How should I use `setup` to initialize model weights based on data statistics?

Hi !

I would like to initialize some of my model weights based on statistics from the data (more specifically clusters from the data).

IIUC, in order to do this I need to implement a setup method in my LightningModule.
I got this idea from the docs, which illustrate a setup implementation as:

def setup(self, stage):
    data = load_data(...)
    self.l1 = nn.Linear(28, data.num_classes)

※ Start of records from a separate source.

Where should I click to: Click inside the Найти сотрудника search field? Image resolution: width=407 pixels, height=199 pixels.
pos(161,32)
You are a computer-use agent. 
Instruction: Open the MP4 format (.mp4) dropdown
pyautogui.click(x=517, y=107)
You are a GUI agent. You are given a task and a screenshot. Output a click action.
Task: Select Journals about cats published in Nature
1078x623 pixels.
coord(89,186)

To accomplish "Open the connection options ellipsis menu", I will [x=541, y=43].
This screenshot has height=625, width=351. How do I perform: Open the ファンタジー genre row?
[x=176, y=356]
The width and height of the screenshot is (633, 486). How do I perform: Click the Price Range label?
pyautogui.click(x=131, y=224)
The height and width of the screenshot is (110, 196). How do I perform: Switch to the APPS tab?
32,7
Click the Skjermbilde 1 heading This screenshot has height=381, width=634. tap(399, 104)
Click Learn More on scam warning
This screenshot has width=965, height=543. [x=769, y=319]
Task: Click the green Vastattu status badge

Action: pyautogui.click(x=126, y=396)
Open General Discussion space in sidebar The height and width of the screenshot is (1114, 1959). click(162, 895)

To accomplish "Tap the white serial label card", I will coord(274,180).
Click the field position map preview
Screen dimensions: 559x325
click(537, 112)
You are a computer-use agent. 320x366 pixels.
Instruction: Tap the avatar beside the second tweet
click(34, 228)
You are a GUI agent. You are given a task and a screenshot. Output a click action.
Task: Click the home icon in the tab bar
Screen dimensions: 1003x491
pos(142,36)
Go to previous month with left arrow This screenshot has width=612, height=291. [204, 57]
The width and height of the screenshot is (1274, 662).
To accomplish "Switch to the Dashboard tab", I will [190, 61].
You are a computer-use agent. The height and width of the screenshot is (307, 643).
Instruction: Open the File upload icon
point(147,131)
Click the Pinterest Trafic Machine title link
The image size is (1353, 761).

However, 2 things are not clear to me:
1/ How do I actually load the data? I would like to reuse the datamodule that has beeen setup just before in the _call_setup_hook method of the trainer, but I don’t know how I can access it.
2/ How will the weight reduction happen across processes in a DDP setting? Basically, how do I make sure that all my processes have the same initialization. If I were to use the train data loaders (should it be possible), it feels like I could end up with very different initializations because the data statistics will be different and therefore the processes will not have the same initialization.

So I figured out you can access the trainer from the model via self.trainer and then the data module, with self.trainer.datamodule.
From there I was able to so solve the 1st point.

The second is still unclear.

So after a more thorough reading of the docs, it seems that I need to make sure that the data statistics are the same between workers in order to obtain the same initialization.

Make sure to set the random seed so that each model initializes with the same weights.